La scène tangéroise « Akhannouch dégage » est un coup monté signé…

La scène tangéroise « Akhannouch dégage » est un coup monté signé…

Jeudi 7 juin en milieu d’après-midi, le roi Mohammed VI procède à l’inauguration des deux nouveaux ports de Tanger, quand une partie du public présent pour assister à l’événement commence à scander « Akhannouch, dégage ! », et « vive le roi Mohammed VI ! ». La scène est rude, inédite… et à ce titre mérite d’être un peu creusée. Et quand on creuse un peu, on trouve… beaucoup.

Notre confrère Goud a retrouvé la vidéo qui immortalise l’événement, et son auteur. Il s’agit d’Amine Zaoudi (ci-contre, avec M. el Omari), qui se présente sur sa page Facebook – sur laquelle il a fait un live de l’activité royale – comme ingénieur des médias à la Région Tanger Tétouan al Hoceima et aussi comme ingénieur du  PAM. Sur ses photos, on le voit également poser interminablement avec l’ex-secrétaire général du PAM Ilyas el Omari. Il n’y a aucun mal à être ami d’Ilyas el Omari, le Maroc étant un pays qui autorise le choix de ses amis. De même qu’il n’y a aucun mal, en principe, à filmer une activité royale, et d’en faire un selfie. Mais utiliser cette activité pour régler des comptes et lyncher un homme politique est un acte unique, inédit… et douteux.

Là où il y a malice, en effet, c’est de faire de la politique politicienne quand le roi est là. Les Marocains se sont habitués à une chose, c’est de ne pas mêler (publiquement) le chef de l’Etat aux luttes partisanes. Or, c’est ce qui a été fait ce jour-là. Et de fait, parmi les officiels alignés pour saluer le roi, il y a Aziz Akhannouch, ministre de l’Agriculture et de la Pêche maritime, présent à l’inauguration du port de pêche de Tanger, et parmi le public, il y a une bande d’une dizaine de jeunes et de deux personnes en casquette qui semblent être les meneurs du groupe, qui s’apprêtent à en découdre avec « moul lahlib » (le laitier, en référence aux mots prononcés par Akhannouch lors du Salon de l’Agriculture en avril, quand il avait défendu au début du boycott Centrale Danone et qu’il avait bu un verre de lait). Le groupe est à l’arrière, en retrait par rapport aux gens venus acclamer le roi.

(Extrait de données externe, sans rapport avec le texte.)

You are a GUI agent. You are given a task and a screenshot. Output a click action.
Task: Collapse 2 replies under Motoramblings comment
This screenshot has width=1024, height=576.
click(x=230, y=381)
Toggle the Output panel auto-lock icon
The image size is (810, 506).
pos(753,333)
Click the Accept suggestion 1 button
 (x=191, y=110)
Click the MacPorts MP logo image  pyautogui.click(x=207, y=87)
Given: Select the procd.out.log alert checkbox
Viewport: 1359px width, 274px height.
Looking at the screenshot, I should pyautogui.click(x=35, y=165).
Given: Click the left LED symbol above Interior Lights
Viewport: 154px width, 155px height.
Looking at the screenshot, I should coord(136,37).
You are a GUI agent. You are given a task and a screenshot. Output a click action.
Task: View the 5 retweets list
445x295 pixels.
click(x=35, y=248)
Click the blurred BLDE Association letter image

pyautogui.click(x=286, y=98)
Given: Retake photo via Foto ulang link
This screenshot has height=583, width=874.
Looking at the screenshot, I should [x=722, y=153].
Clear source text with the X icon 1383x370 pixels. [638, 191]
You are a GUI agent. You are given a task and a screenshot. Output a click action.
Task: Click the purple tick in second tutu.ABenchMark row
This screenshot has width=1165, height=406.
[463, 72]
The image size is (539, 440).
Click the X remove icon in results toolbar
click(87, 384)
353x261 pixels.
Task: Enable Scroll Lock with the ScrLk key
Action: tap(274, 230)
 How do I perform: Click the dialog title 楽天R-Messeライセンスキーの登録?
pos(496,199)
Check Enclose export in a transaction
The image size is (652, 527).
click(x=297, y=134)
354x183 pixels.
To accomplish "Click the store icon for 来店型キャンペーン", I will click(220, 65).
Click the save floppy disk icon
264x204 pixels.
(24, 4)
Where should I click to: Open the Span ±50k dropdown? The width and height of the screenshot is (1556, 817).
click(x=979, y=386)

Dans la vidéo tournée en live par Amine Zaoudi, on entend  à 6’ le vidéaste s’interroger sur la fonction du zoom de son appareil, puis faire une fausse manipulation et apparaître en gros plan avec une capuche sur la tête, alors que d’autres près de lui se demandent « Akhannouch, il est où? ». Une autre voix demande aussi « où est moul lahlib ?... on va le chahuter, je te jure qu’on le chahutera ». A 6’55, on entend « moul lahlib est fait », ou encore « tu es pris, moul lahlib ». Un homme, de dos, fait signe de sa main à des gens pour qu’ils avancent, avant que le vidéaste


ne commence à rire quand les invectives fusent et qu’il commente à la minute 8’ : « Regarde regarde, le wali les supplie ». En effet, à ce moment-là, on aperçoit le wali de la Région, un peu bousculé et passablement inquiet, parler aux manifestants…

A 10’20, quand la dizaine de jeunes commencent à crier pour le roi et contre Akhannouch, un homme se tourne vers eux et leur lance « attendez qu’il passe, avant de dire ça », leur intimant l’ordre de se taire. A partir de la 12ème minute, le roi est là, il salue les officiels et, au son de la fanfare, passe en revue le détachement de la Garde royale. Le groupe s’avance alors vers les barrières de sécurité et se mêle à la foule lançant des vivats au roi, mais l’appareil de Zaoudi capte mieux les « Akhannouch, dégage » car il est au milieu de son groupe. Aussi, quand on regarde les vidéos qui ont circulé ce jour-là, on entend surtout « Akhannouch, dégage ! », alors que le roi est là. Le ministre est gêné, car il ne sait pas encore que c’est un coup monté…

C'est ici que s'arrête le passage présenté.